Dato a Roma, addi' 4 settembre 2003

CIAMPI

Pisanu, Ministro dell'interno
 
Allegato
Al Presidente della Repubblica
Il consiglio comunale di Pescia (Pistoia) e' stato rinnovato a seguito delle consultazioni elettorali del 13 maggio 2001, con contestuale elezione del sindaco nella persona del sig. Roberto Fambrini.
Successivamente, in data 27 giugno 2003, undici consiglieri su venti assegnati hanno presentato una mozione di sfiducia nei confronti del predetto sindaco, approvata con delibera n. 52 del 28 luglio 2003 da undici componenti.

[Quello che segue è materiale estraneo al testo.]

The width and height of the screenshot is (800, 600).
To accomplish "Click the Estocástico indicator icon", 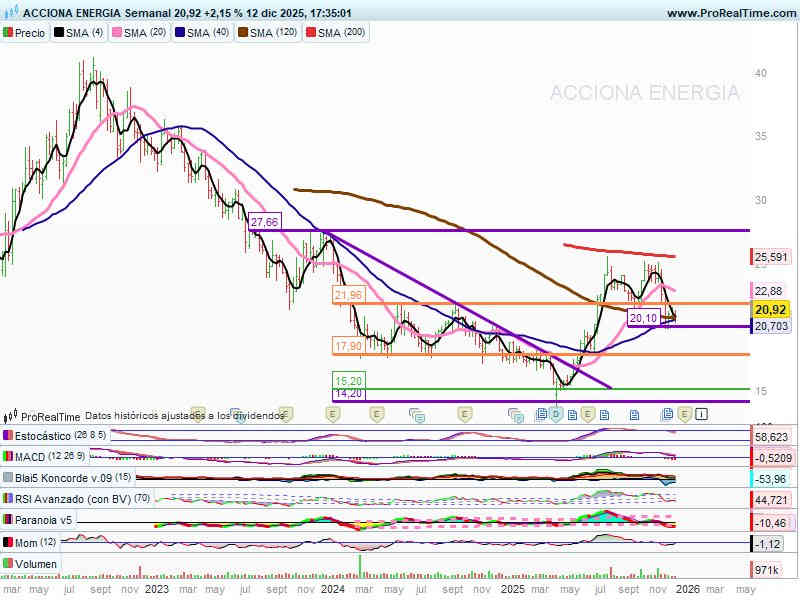I will (x=8, y=436).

Verificatasi l'ipotesi prevista dall'art. 52 del decreto legislativo 18 agosto 2000, n. 267, il prefetto di Pistoia ha proposto lo scioglimento del consiglio comunale sopracitato, ai sensi dell'art. 141 del suddetto decreto legislativo, disponendone, nel contempo, con provvedimento n. 1739/13.1/Gab. del 29 luglio 2003 adottato a norma del citato art. 141, comma 7, la sospensione, con la conseguente nomina del commissario per la provvisoria gestione del comune.
L'approvazione della mozione di sfiducia, evidenziando una compromissione dell'equilibrio degli organi istituzionali del comune che, a norma della legislazione vigente, determina la cessazione dalla carica del sindaco e, quindi, non consente la prosecuzione dell'ordinaria gestione dell'ente, configura gli estremi per far luogo al proposto scioglimento.
Mi onoro, pertanto, di sottoporre alla firma della S.V. Ill.ma l'unito schema di decreto con il quale si provvede allo scioglimento del consiglio comunale di Pescia (Pistoia) ed alla nomina del commissario per la provvisoria gestione del comune nella persona del dott. Vittorio De Cristofaro.